Alguns dos vídeos revelam-nos uma herança clara de Nam June Paik (considerado o pai do vídeo-arte). Cores que dançam, o ritmo. A câmera estática que registra o fluir efêmero de uma bolha de água. O vídeo em que aparece um rapaz de preto fazendo movimento de braços e pernas nos remete à dança contemporânea de Merce Cunningham – que já fez vídeo com Paik.
Um dos vídeos assistidos com mais entusiasmo foi o que chamei a estética do fogo.O vídeo brincava com inúmeras possibilidades: vibração, cor, frequência. Mais uma vez foi feito o uso da câmera estática.A primeira parte foi feita com uso do espelho. O reflexo simétrico da chama permitia a criação de imagens orgânicas de beleza singular.
Algumas dessas imagens – do fogo – foram manipuladas digitalmente; ora, eram transformadas em mosaicos, ora espirais que vibravam, ora uma pintura fluida azulada. Muitas possibilidades que partiam de uma única realidade: um pouco de algo em combustão.

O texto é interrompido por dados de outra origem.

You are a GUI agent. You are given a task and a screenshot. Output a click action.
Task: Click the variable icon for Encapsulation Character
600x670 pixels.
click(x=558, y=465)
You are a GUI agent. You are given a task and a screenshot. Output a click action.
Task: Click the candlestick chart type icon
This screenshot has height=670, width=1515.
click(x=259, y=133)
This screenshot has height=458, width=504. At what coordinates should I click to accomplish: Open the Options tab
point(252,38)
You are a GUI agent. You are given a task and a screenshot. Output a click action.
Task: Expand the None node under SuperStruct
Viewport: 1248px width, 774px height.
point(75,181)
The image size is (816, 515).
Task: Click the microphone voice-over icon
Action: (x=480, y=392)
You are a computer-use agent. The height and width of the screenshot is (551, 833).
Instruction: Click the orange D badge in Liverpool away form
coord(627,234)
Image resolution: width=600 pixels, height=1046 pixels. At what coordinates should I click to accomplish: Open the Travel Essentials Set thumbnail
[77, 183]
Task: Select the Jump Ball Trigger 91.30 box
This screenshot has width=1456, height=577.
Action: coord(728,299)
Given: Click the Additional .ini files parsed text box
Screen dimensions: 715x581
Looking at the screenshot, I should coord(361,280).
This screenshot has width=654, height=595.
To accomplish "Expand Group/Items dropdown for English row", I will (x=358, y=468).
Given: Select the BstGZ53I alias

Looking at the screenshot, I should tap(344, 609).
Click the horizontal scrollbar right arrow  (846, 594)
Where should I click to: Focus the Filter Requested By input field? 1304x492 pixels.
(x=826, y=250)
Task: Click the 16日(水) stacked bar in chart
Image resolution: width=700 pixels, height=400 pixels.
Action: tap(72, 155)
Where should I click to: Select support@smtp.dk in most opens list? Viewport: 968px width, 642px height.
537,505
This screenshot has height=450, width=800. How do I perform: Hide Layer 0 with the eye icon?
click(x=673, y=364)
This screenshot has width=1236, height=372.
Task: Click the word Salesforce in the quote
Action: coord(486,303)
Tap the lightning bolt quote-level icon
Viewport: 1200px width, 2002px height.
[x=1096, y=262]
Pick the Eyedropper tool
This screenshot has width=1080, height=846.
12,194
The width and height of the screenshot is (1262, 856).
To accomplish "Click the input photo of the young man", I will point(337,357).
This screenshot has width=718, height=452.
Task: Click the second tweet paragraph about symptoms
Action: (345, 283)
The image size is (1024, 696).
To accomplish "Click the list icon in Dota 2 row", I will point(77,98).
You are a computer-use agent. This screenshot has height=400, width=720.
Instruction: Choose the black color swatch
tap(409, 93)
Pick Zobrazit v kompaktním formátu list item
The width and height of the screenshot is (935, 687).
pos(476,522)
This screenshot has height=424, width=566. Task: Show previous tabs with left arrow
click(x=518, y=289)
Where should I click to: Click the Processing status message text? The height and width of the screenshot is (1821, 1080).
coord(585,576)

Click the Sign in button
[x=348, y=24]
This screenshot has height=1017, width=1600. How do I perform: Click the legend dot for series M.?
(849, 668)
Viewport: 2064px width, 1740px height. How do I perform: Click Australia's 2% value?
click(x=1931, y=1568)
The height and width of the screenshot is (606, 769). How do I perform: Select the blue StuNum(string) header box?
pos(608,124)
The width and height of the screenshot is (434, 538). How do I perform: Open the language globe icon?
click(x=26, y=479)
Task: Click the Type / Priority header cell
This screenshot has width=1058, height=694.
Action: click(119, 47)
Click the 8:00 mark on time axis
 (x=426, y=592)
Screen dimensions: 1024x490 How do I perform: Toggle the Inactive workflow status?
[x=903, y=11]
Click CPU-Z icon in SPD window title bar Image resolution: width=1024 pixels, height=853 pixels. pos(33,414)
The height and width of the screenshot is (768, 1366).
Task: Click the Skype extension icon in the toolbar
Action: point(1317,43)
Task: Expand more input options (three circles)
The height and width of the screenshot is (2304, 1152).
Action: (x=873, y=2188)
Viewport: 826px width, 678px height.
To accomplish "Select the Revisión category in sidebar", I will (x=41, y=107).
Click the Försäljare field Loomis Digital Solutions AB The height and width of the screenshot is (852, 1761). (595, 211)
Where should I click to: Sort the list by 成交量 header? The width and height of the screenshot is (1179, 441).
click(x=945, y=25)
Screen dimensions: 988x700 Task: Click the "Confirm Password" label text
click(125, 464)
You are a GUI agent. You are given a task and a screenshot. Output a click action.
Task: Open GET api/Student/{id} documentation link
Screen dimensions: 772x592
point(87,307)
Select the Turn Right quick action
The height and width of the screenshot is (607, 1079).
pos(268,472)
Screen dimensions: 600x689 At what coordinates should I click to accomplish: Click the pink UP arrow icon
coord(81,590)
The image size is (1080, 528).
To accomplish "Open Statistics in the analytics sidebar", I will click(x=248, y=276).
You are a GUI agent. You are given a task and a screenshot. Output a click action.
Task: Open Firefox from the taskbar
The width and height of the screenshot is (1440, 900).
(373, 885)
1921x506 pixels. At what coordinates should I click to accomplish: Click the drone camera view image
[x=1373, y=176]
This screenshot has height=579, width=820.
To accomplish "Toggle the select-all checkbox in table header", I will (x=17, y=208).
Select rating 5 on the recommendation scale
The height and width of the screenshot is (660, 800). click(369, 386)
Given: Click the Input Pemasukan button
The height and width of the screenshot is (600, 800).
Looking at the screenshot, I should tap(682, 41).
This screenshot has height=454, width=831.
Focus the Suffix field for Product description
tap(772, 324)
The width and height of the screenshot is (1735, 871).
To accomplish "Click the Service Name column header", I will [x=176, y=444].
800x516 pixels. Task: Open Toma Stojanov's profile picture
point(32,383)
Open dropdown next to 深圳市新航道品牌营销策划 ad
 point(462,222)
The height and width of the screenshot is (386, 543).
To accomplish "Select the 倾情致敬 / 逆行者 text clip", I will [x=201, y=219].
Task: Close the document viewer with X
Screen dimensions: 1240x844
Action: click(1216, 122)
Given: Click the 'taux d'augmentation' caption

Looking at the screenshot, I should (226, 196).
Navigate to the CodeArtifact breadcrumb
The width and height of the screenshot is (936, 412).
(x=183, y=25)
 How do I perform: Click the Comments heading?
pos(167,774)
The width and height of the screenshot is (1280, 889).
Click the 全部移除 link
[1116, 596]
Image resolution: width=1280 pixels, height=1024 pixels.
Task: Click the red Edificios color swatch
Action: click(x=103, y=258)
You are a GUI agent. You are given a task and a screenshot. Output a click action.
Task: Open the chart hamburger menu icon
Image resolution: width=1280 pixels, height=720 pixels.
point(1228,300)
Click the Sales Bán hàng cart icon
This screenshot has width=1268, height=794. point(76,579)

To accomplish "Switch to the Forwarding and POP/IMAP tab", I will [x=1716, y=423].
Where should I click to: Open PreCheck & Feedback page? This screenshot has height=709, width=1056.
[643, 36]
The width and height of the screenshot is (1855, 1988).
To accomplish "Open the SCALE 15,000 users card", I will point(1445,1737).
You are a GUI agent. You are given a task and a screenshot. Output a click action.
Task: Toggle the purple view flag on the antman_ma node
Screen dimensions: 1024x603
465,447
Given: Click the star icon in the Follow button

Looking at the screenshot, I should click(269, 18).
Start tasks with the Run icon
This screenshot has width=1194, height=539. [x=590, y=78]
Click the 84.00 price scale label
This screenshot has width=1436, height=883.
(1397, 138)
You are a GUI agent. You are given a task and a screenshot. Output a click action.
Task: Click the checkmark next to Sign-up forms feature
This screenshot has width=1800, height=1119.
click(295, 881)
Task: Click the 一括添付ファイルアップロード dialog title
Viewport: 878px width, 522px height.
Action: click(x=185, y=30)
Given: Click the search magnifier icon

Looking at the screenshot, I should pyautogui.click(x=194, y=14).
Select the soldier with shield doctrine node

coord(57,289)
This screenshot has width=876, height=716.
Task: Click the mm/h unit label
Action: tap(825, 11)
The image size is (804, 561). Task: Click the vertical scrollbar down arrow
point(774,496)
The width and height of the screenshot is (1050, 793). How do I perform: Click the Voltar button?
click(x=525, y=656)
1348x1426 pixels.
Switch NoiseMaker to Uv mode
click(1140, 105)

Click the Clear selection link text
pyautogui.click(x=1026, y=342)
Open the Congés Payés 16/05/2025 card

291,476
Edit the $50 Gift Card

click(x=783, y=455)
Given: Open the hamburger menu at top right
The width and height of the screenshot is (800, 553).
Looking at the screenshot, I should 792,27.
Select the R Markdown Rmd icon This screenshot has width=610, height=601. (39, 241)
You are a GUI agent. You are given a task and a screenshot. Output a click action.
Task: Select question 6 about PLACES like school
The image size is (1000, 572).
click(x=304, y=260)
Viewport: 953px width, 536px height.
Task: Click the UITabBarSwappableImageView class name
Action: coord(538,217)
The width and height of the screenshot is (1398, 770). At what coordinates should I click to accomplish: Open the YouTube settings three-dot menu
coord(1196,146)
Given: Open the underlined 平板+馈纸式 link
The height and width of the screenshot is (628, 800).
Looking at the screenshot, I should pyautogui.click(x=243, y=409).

Ainda houve vídeos que revelavam a estética da cidade.Um mostrava a rapidez, o trânsito, os automóveis, a paisagem urbana através de uma imagem colorida e que só dava para perceber silhuetas dessas coisas.Outro brincava com a simetria – outra vez, o espelho – de imagens feitas dos monumentos de cidades que não dava para identificar ao certo de onde eram. Outros vídeos sobre futebol, natureza e jogos de palavras completavam o repertório.
O que se pretendia não era uma narrativa, mas tão somente o prazer pleno do olhar.A preocupação era de que tanto os que paravam para assistir como os que passavam apressadamente andando pelas calçadas, e dentro dos ônibus, pudessem fruir daquele cinema inusitado.
O (im)previsto: problemas de configuração dos projetores e chuva: a frustração para os idealizadores.O Cinema Vertical não se deu perfeitamente como o grupo havia programado.A configuração como estava alterou a coloração dos vídeos; a chuva danificou um dos projetores e o que era par tornou-se ímpar; modificou a proposta inicial, mas não maculou a beleza do que acontecia.
O prazer dos olhos [1] . O Cinema Vertical [2] é uma daquelas portas que convidam a qualquer um a adentrar no mundo inimaginável da arte contemporânea – por vezes tão rejeitada e temida.E por ter acontecido no início do SPA – Semana de Artes Visuais do Recife, era um aviso de que muitos outros prazeres estavam por vir.
[1] — “O prazer dos olhos” é o título do livro de François Truffaut.Uma coletânea de artigos sobre cinema.